Intel GPA is a suite of graphics performance optimization tools which enable game developers to quickly and easily identify, isolate, and optimize graphics performance issues for Microsoft DirectX*-based games. The primary tools in the suite are the Intel GPA System Analyzer and the Intel GPA Frame Analyzer.

The Intel GPA System Analyzer is a high-level tool that helps developers assess game performance across the CPU and GPU. Its interactive, real-time displays show various metrics and allows DirectX-level overrides.
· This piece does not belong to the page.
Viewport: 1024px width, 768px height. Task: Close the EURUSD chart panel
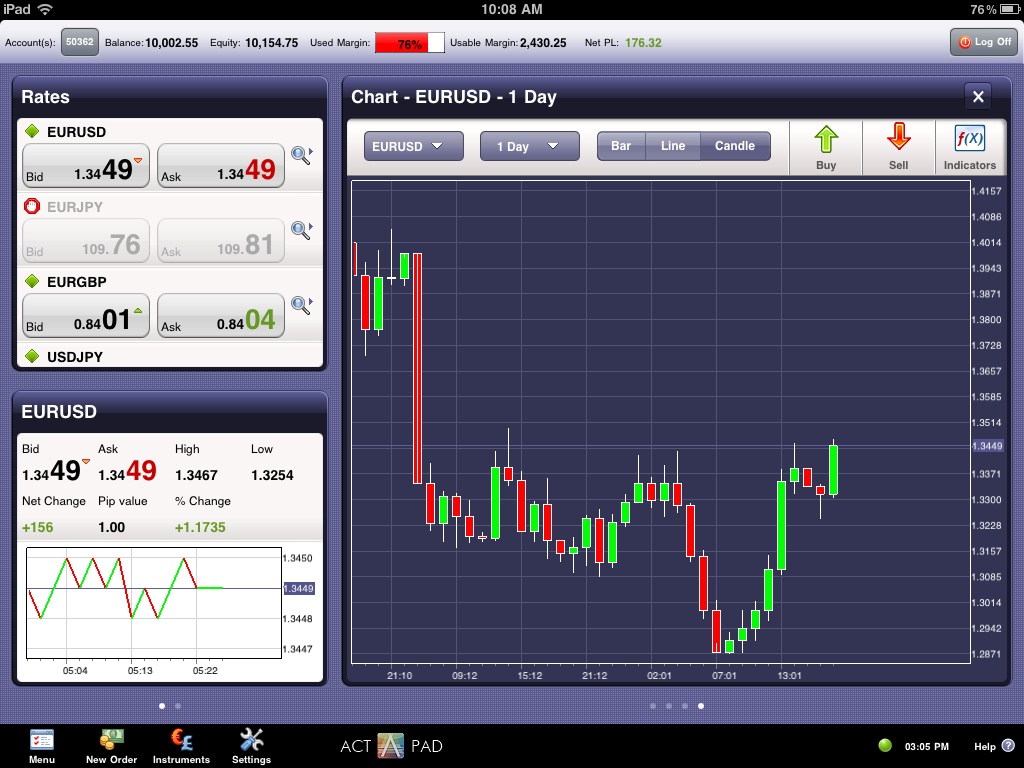point(978,97)
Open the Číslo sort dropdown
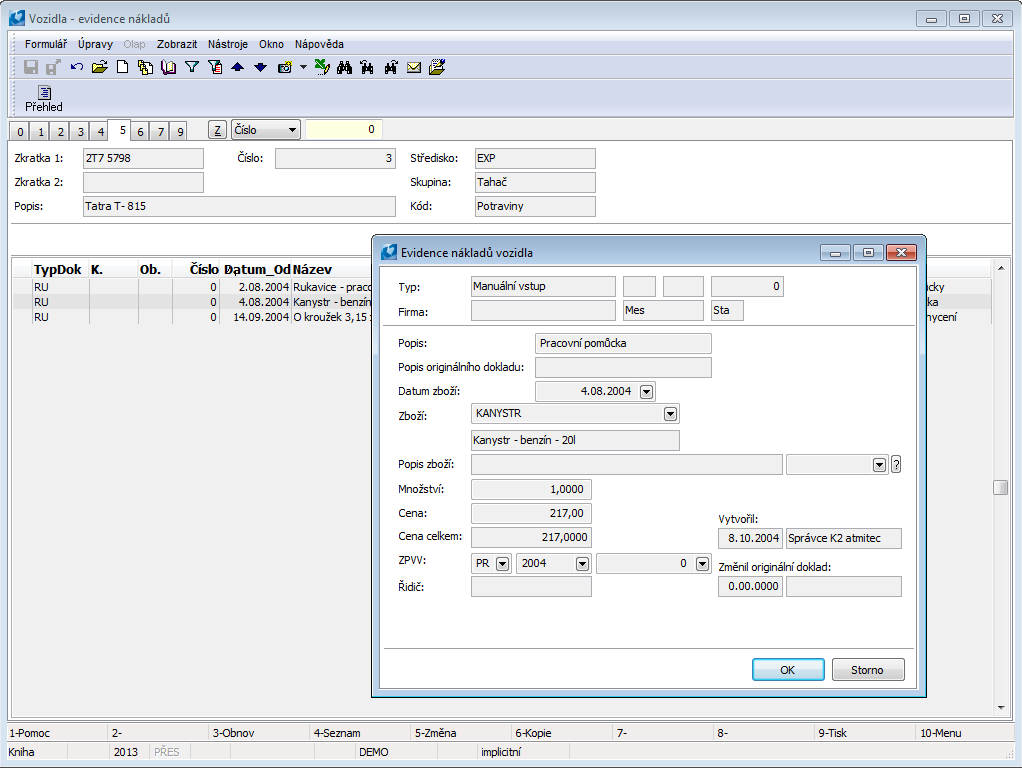The width and height of the screenshot is (1022, 768). (291, 130)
Key features include:

  • Drag-and-drop metric display
  • DirectX and graphics driver overrides, including a simple pixel shader, null hardware, and null driver, and many more
  • Frame capture and transition to the Intel GPA Frame Analyzer

The Intel GPA Frame Analyzer is an interactive, deep single-frame GPU analysis tool that enables developers to analyze performance at the frame, region, and draw call level. Frame captures are file based and can be shared between developers and different GPUs for analysis. The major features of the frame analyzer are:

  • Draw call bar chart visualization. A visualization of any selected metric for each draw call in the frame. The default metric is GPU duration.
  • Scene overview. A sortable tree view of performance metrics at the frame level, region level (default region = render target change), and draw call level. All metrics are available in this view.
  • Render target viewer. A thumbnail and full-sized view of all render targets associated with the current draw call selection set, including highlighting options for selected draw calls.
  • Experiments tab. A set of selectable experiments including a simple pixel shader, 2x2 textures, and 1x1 scissor rect that modifies the current draw call selection set. The performance impact of these changes can be viewed in the bar chart and scene overview.
  • Texture tab. A thumbnail and full-sized view of all textures associated with the current draw call selection.
  • Shader tab. A shader viewer and on-the-fly editor. Includes the ability to modify a shader using an in-line-edit, cut and paste, and file change. Modifies all shaders within the current draw call selection set. The performance impact of these changes can be viewed in the bar chart and scene overview.
  • State tab. A view that displays and allows modification of all DirectX states for the current draw call selection set.
  • API log. A chronological view of all DirectX APIs organized by draw call.
  • System information. Provides important information from the system that rendered the captured frame, including information about the driver, operation system, DirectX, and GPU versions.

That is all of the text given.